Material provided: Begin

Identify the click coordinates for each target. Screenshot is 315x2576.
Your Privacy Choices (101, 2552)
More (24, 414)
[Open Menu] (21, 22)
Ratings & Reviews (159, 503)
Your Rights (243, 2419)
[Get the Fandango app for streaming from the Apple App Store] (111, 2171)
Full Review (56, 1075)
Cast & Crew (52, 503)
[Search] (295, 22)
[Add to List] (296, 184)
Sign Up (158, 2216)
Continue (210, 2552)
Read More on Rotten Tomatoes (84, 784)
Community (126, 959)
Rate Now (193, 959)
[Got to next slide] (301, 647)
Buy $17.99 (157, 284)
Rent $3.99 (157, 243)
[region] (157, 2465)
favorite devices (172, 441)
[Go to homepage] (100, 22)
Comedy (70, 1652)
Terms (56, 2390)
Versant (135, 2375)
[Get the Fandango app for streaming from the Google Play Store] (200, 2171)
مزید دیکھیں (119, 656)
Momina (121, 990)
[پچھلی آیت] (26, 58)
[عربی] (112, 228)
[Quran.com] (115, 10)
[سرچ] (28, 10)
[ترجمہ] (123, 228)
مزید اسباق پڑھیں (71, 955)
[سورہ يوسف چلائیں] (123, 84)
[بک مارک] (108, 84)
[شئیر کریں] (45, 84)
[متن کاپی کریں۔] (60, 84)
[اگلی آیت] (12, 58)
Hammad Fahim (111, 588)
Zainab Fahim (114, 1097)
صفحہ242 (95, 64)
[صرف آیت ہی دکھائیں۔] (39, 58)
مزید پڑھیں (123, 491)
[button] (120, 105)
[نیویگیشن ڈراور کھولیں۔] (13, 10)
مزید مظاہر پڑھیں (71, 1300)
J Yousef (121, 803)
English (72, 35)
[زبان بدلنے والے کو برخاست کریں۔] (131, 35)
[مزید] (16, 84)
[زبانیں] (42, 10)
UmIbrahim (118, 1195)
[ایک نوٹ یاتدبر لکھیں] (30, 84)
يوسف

Material provided: End

Your objective:
Keep to the lines from the one containing "Sign Up (158, 2216)" to the end of the entries above, and retype them exactly.

Result for this task:
Sign Up (158, 2216)
Continue (210, 2552)
Read More on Rotten Tomatoes (84, 784)
Community (126, 959)
Rate Now (193, 959)
[Got to next slide] (301, 647)
Buy $17.99 (157, 284)
Rent $3.99 (157, 243)
[region] (157, 2465)
favorite devices (172, 441)
[Go to homepage] (100, 22)
Comedy (70, 1652)
Terms (56, 2390)
Versant (135, 2375)
[Get the Fandango app for streaming from the Google Play Store] (200, 2171)
مزید دیکھیں (119, 656)
Momina (121, 990)
[پچھلی آیت] (26, 58)
[عربی] (112, 228)
[Quran.com] (115, 10)
[سرچ] (28, 10)
[ترجمہ] (123, 228)
مزید اسباق پڑھیں (71, 955)
[سورہ يوسف چلائیں] (123, 84)
[بک مارک] (108, 84)
[شئیر کریں] (45, 84)
[متن کاپی کریں۔] (60, 84)
[اگلی آیت] (12, 58)
Hammad Fahim (111, 588)
Zainab Fahim (114, 1097)
صفحہ242 (95, 64)
[صرف آیت ہی دکھائیں۔] (39, 58)
مزید پڑھیں (123, 491)
[button] (120, 105)
[نیویگیشن ڈراور کھولیں۔] (13, 10)
مزید مظاہر پڑھیں (71, 1300)
J Yousef (121, 803)
English (72, 35)
[زبان بدلنے والے کو برخاست کریں۔] (131, 35)
[مزید] (16, 84)
[زبانیں] (42, 10)
UmIbrahim (118, 1195)
[ایک نوٹ یاتدبر لکھیں] (30, 84)
يوسف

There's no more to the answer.